TEXT SEGMENT Block Start

Asked recently to write a short article on my own career experiences, I was a little perplexed, what interest could my career history be to the aspiring ranks of library and information professionals? Therein lies the answer, because whilst I possess a library and information qualification, and am chartered with CILIP, I am at times uncertain how far my 'library and information' credentials apply to my present role.

I first started working in a library context when I was around 16, undertaking trainee work with a local library. I renewed this interest when I entered Higher Education at NEWI (the North East Wales Institute), Wrexham in 1997, working as an assistant in the academic library, whilst obtaining a bachelors degree in English literature with media studies.

In 1999 I undertook a Masters degree in library and information management (from John Moores University, Liverpool), followed in 2000 by my appointment as a 'Web developer' at NEWI under the 'Academic Services' department of the library. This role involved a broad mixture of e-learning, content management, user training and conventional Web development.

My senior line manager, a LIS professional, encouraged my Continuing Professional Development, including CILIP Chartership (called the Library Association back then) in 2001-2, and later Associateship of the Institute of Learning and Teaching in 2002-3.

With the merger of the Library Association with the Institute of Information Scientists in 2002, I felt that I should continue to remain a member of CILIP, since this body clearly represented my role.

Now, in 2004, I find myself performing largely the same role but under a 'Technical Services' department with a different outlook on the role of Information Services and staffing policies. Perhaps the most significant aspect of the changes, which has impacted on some personal development opportunities, has been the shift away from CILIP.

I have no qualms about this, in fact, my determination to continue my own CPD programme has spurred me on to new activities, including some part-time lecturing, a publication with the LIS publisher, Chandos, several articles and (hopefully!) the commencement of a PhD in Information Science this September.

I have also recently become involved externally with CILIP for the first time since chartering, providing advice and practical help developing the CDG Web pages for accessibility.

TEXT SEGMENT Block End

- _TASK SET_:
1. Answer these questions using the career account above.
(a) What bachelors degree did the writer obtain at NEWI?
(b) Which university awarded the writer's Masters degree in library and information management?
(c) Which publisher did the writer publish with?
2. List every degree or professional qualification that the career account says the writer undertook before 2004.
The listing that follows comes from a separate source unrelated to the text above.

GIVEN DATA Block Start

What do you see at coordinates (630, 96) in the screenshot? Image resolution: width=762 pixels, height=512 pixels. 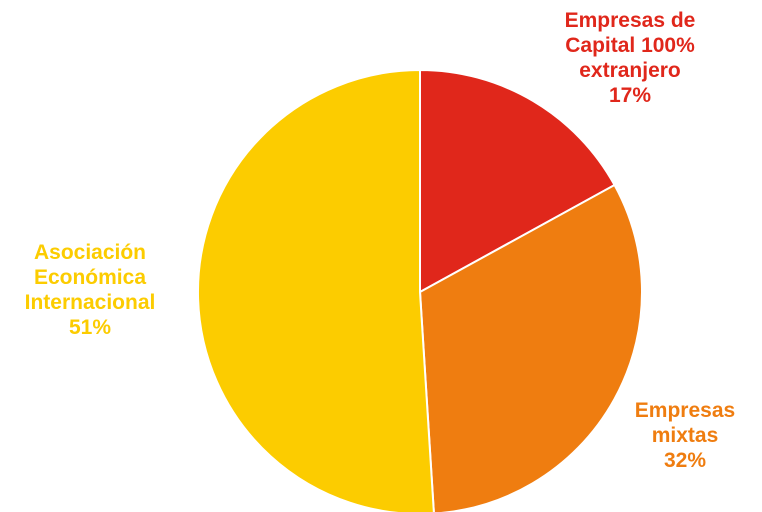 I see `slice-label-extranjero-pct: 17%` at bounding box center [630, 96].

GIVEN DATA Block End

- _SET OF ANSWERS_:
1.
(a) A bachelors degree in English literature with media studies
(b) John Moores University, Liverpool
(c) Chandos

2.
- Bachelors degree in English literature with media studies (NEWI, from 1997)
- Masters degree in library and information management (John Moores University, Liverpool, 1999)
- CILIP Chartership (2001-2)
- Associateship of the Institute of Learning and Teaching (2002-3)